J'ai donc débuté la lecture de Un monde vulnérable, pour une politique du care de Joan Tronto, qui, dès les premiers chapitres, pose les paradoxes et dilemmes inévitables auxquels sont confrontées toutes les personnes qui cherchent à s'organiser depuis la marge face à un pouvoir écrasant.
"Ils ne disposent que de deux options pour tenter de modifier la répartition du pouvoir. Il s’agit pour eux de revendiquer d’être admis au centre du pouvoir soit parce qu’ils sont semblables à ceux qui sont déjà en place, soit parce qu’ils sont différents mais ont quelque chose d’intéressant à proposer."

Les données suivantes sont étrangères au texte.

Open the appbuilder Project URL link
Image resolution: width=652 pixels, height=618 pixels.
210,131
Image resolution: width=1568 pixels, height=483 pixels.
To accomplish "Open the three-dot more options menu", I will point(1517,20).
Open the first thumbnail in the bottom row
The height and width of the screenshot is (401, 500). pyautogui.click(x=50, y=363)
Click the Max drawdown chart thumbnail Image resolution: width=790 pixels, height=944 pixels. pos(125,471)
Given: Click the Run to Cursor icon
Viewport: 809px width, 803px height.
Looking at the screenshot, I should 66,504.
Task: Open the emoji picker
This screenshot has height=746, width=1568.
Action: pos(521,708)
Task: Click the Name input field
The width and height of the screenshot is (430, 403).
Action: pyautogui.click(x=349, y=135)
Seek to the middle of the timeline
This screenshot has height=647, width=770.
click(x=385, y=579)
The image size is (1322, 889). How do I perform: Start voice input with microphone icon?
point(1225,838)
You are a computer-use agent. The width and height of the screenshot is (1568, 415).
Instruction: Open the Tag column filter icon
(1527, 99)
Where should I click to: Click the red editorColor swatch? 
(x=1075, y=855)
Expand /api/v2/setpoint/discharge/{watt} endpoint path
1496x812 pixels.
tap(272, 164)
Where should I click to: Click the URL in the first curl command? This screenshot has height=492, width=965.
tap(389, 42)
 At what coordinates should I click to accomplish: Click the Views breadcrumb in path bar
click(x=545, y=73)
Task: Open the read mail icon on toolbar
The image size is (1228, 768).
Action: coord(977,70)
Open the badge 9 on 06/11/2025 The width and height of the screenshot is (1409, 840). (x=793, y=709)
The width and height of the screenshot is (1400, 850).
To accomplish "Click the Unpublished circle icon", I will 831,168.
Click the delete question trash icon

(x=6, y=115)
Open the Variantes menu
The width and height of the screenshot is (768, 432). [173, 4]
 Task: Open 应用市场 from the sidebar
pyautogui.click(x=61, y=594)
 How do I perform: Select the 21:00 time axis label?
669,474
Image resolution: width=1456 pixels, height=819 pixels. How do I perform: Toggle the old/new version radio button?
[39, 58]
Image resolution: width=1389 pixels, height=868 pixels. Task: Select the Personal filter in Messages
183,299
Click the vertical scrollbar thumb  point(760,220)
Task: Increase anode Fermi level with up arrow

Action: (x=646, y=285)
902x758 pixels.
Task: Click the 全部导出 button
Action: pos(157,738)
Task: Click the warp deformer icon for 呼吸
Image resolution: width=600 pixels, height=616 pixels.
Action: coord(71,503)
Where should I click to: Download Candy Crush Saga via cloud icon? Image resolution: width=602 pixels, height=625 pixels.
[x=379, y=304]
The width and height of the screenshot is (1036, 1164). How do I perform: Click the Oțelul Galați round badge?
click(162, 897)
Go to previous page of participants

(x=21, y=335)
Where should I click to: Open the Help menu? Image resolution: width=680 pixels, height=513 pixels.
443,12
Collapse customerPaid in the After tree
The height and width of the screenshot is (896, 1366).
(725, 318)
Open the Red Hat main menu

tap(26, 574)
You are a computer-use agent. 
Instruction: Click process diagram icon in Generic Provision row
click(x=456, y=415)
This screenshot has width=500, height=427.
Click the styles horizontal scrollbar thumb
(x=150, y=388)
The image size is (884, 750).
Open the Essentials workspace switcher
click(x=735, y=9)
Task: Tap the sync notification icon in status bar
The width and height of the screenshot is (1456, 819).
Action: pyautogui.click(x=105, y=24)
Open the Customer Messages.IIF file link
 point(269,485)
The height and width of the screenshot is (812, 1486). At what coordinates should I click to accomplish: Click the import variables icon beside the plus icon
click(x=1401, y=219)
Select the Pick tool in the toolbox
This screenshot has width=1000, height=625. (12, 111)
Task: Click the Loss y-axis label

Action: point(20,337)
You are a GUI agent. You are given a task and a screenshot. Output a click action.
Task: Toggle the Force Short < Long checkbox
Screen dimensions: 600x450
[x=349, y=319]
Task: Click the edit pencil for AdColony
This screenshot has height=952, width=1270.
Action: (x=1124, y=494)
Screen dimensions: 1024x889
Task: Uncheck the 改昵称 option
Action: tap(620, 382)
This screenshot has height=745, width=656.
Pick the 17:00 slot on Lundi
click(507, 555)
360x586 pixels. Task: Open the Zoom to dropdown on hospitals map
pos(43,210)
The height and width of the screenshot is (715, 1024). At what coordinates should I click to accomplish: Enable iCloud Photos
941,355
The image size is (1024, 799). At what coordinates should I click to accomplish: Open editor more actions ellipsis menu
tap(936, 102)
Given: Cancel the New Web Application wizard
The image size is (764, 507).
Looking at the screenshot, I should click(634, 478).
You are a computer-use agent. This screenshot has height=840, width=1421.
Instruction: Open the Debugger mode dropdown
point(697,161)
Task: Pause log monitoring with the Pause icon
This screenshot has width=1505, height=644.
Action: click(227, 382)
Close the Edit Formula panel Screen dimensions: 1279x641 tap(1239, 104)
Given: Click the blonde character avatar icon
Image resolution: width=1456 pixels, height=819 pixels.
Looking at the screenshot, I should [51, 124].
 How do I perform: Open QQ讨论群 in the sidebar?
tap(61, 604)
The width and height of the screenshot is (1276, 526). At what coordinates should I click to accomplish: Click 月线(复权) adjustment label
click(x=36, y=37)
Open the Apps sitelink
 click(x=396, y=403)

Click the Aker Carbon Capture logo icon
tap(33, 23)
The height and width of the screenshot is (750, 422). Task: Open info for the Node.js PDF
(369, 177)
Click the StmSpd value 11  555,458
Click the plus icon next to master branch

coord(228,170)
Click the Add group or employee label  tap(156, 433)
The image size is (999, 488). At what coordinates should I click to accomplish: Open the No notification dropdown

Il s'agit de tenter, encore et toujours, de définir les termes moraux et politiques du débat, mais aussi de centrer notre attention sur ce qui passe inaperçu.
"Le care est partout et il est un élément si ubiquitaire de la vie humaine qu'il n'est jamais considéré pour ce qu'il est : l'ensemble des activités par lesquelles nous agissons pour organiser notre monde de sorte que nous puissions y vivre aussi bien que possible. Lorsque nous examinons la manière dont nous menons effectivement notre vie, les activités du care sont centrales et omniprésentes. Le monde apparaît sous un jour vraiment différent lorsque nous commençons à prendre ces activités au sérieux."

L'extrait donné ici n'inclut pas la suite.